▶ **Exercise goal**
Begin at the line that has "Task: Open the 0-2 score link for 16-05-2021" and stop at the end of the data below. Set out those lines as a numbered list, skipping blank lines and leaving out the pictures.

--- Source records ---

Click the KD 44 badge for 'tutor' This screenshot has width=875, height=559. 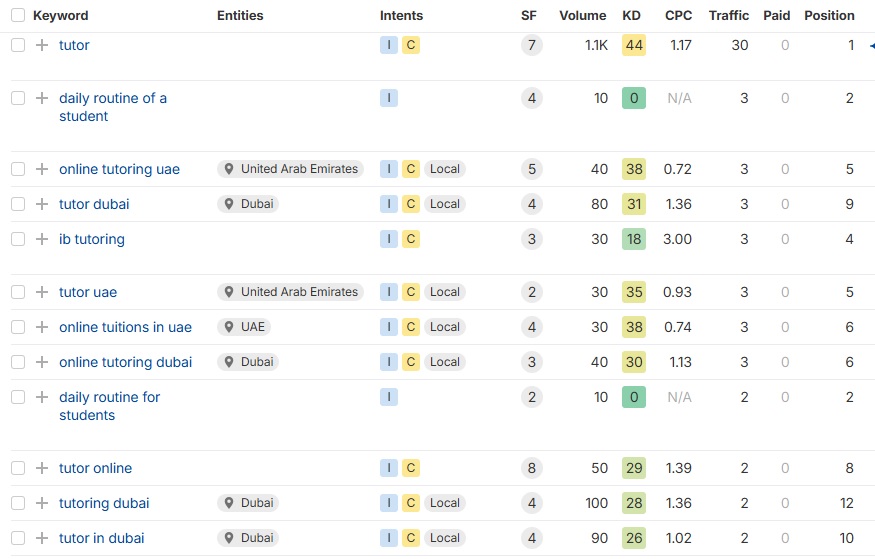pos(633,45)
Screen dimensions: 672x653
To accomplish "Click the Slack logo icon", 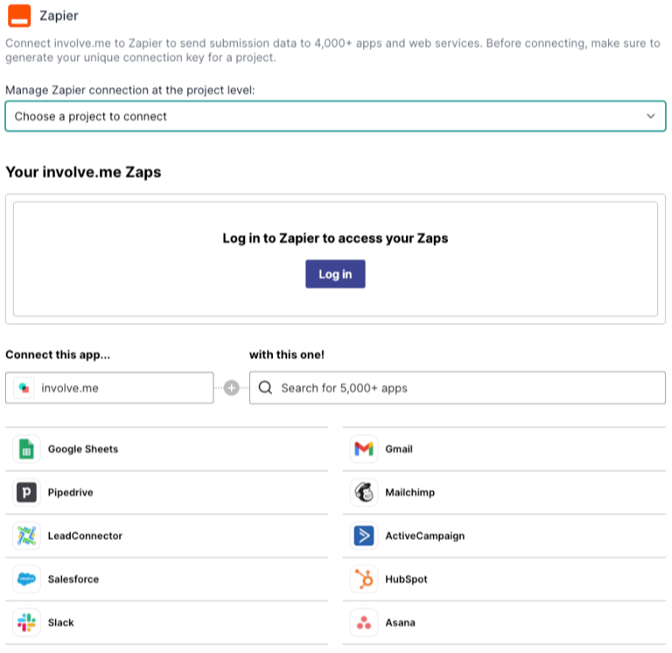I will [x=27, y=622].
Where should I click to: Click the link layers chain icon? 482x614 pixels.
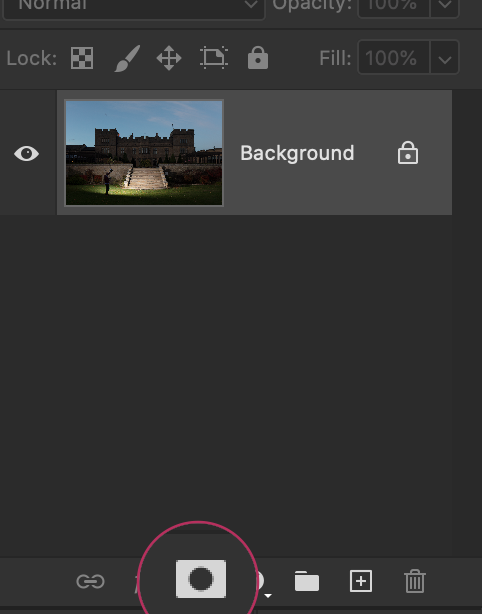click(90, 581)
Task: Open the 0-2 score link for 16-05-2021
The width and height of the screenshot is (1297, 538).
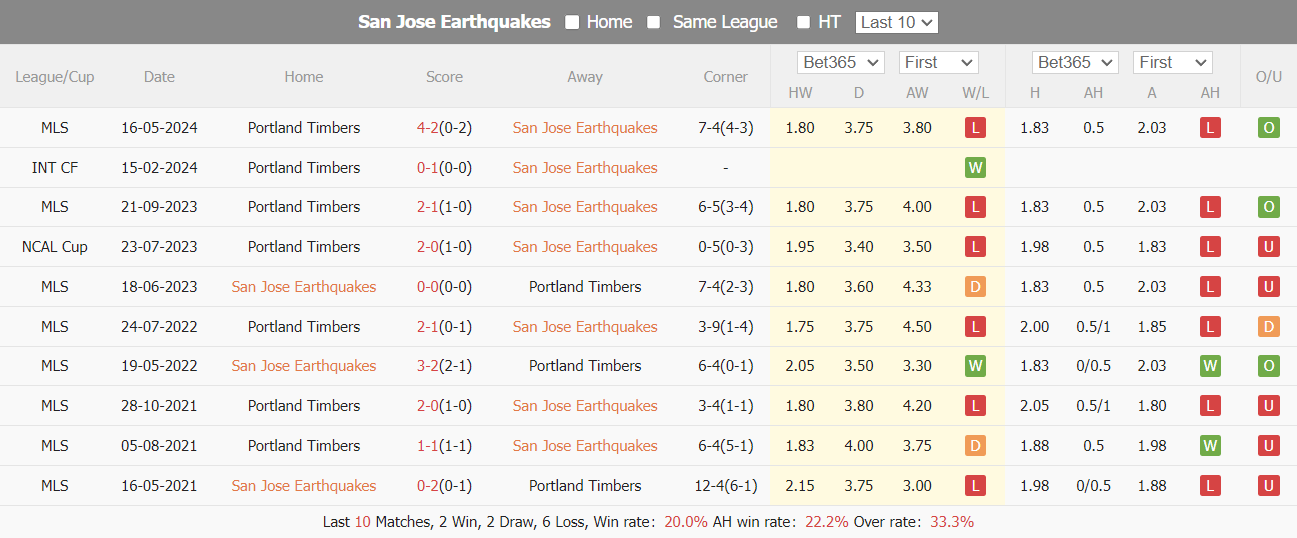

---

▶ **Response to the exercise**
1. Task: Open the 0-2 score link for 16-05-2021
2. The width and height of the screenshot is (1297, 538).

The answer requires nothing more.